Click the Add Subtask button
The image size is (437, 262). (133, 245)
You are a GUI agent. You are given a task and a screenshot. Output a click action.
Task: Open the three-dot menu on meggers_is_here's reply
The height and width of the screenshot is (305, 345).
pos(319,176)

——————————

INSTRUCTIONS FOR THE TASK ::
Please output every line shown above exactly.

SOLUTION TO THE PROBLEM ::
Click the Add Subtask button
The image size is (437, 262). (133, 245)
You are a GUI agent. You are given a task and a screenshot. Output a click action.
Task: Open the three-dot menu on meggers_is_here's reply
The height and width of the screenshot is (305, 345).
pos(319,176)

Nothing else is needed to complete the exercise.